A) start a town crier that names and shames mom and pop shops with tipping on their point of sale system
B) put social and legal pressure on point of sale systems like Block to stop pushing tipping interfaces on merchants. On the legal side regulate the merchant codes and what POS systems can show based on merchant code, create consequences for noncompliance. Mandate disabling it completely even for restaurants when in states where the tipped minimum wage is the same as other minimum wage. Do the same to the payment processor, Visa, Mastercard Amex etc
C) mandate disclosures to consumers when in states where the tipped minimum wage is the same as normal minimum wage
D) use the local alcohol licensing requirements to require all service personnel to discourage tipping. Verbally, on receipts, everywhere - in states with no separate lower tipped minimum wage. Or else no alcohol can be served.

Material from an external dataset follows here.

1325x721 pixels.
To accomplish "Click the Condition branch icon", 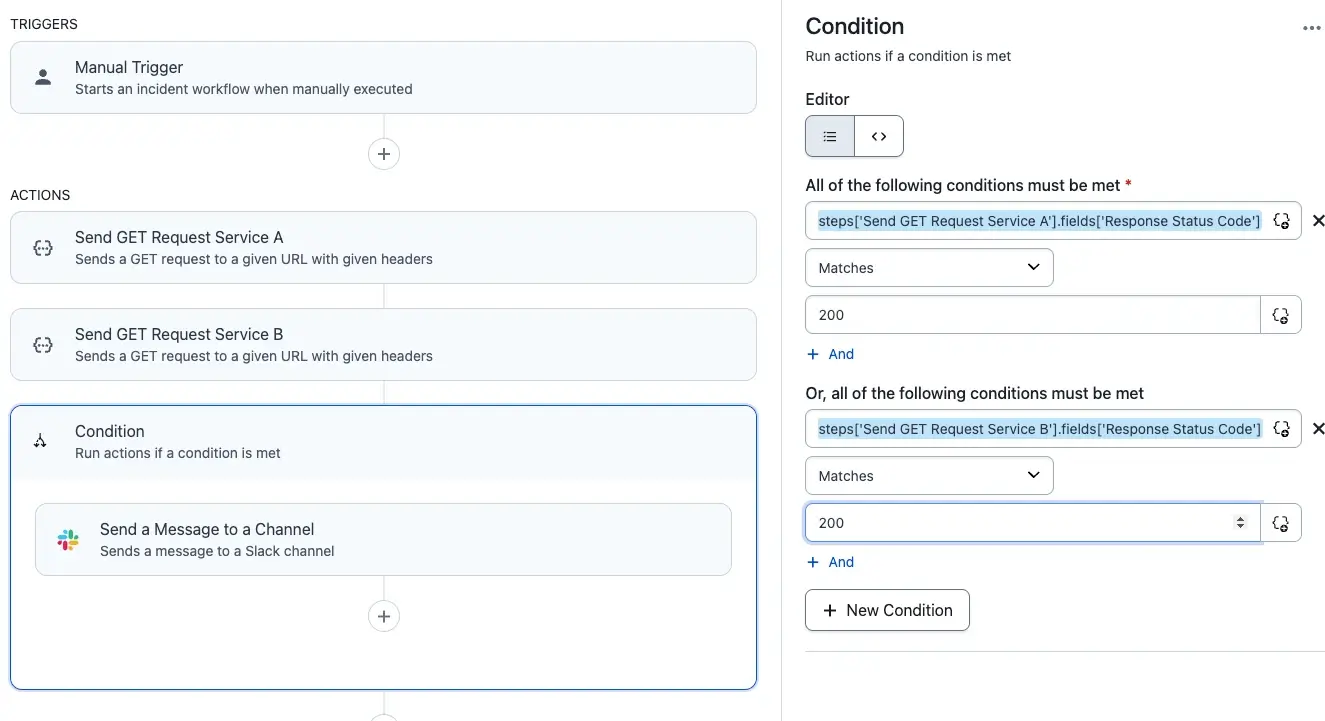I will pos(41,441).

E) deny other discretionary features such as outdoor parklets, if tipping culture is not discouraged
F) disable the ability to e-file payroll taxes for “high risk of tipping“ services, or anyone with many receipts
how to think of stuff like this: regulate the intermediary. this works under any governance system.

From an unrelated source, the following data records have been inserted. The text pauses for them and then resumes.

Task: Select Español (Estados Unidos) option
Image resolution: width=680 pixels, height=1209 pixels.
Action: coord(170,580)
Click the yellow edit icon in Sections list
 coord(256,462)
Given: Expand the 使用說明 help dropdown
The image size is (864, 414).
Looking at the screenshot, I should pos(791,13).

To add to this, step 1 would have to be "Normalize minimum wage across the economy". Currently tipped employees have a lower minimum wage, that must equal or exceed the country-wide minimum wage after tips are paid out. Employers must make up the difference if they're short. So tips are heavily incentivized.
Forcing businesses to essentially wrap what was the tip into the price, in order to pay the full wage to staff won't solve everything, but that's a major first step! Businesses would then suddenly be able to compete on "NO TIPS HERE! :)" on a little sign by the register. You're also competing on the real price now (bill of materials + full price of labour), not a portion of it. (Bill of materials + labour not paid for by a hidden guilt-enforced fee.)

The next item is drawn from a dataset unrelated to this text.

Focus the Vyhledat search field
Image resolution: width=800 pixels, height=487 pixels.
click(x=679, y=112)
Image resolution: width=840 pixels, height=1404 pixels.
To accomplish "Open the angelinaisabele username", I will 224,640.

It's also just kind of shitty morally, service work deserves the respect of any other job and shouldn't be given the weird distinction of "sub-minimum wage" work.
Where have you seen it go from B to A successfully? Several states already have mandatory minimum wage laws that apply to waitstaff. The local culture of tipping still expects you to tip these people—I’ve had countless arguments with people about this to no effect. They don’t tip the minimum wage worker bagging their groceries, but by god you had better leave a tip for your server or else you are a horrible person.
Have you ever discussed that the minimum wage for waitstaff is called the tipped wage, and can + does differ in multiple states from the minimum wage for other work? Here's a very objective source for a simple topic:
Tipped employees must receive a minimum wage of $2.13 per hour, known as a cash wage. That cash wage is combined with tips to reach the federal minimum wage of $7.25 per hour. Employers can credit up to $5.12 per hour in tips against a worker's earnings. If an employee’s wages (at least $2.13 per hour) plus tips is less than $7.25 per hour, their employer is required to make up the difference.
Tips are considered a “tip credit,” which allows employers to pay employees below the federal minimum wage.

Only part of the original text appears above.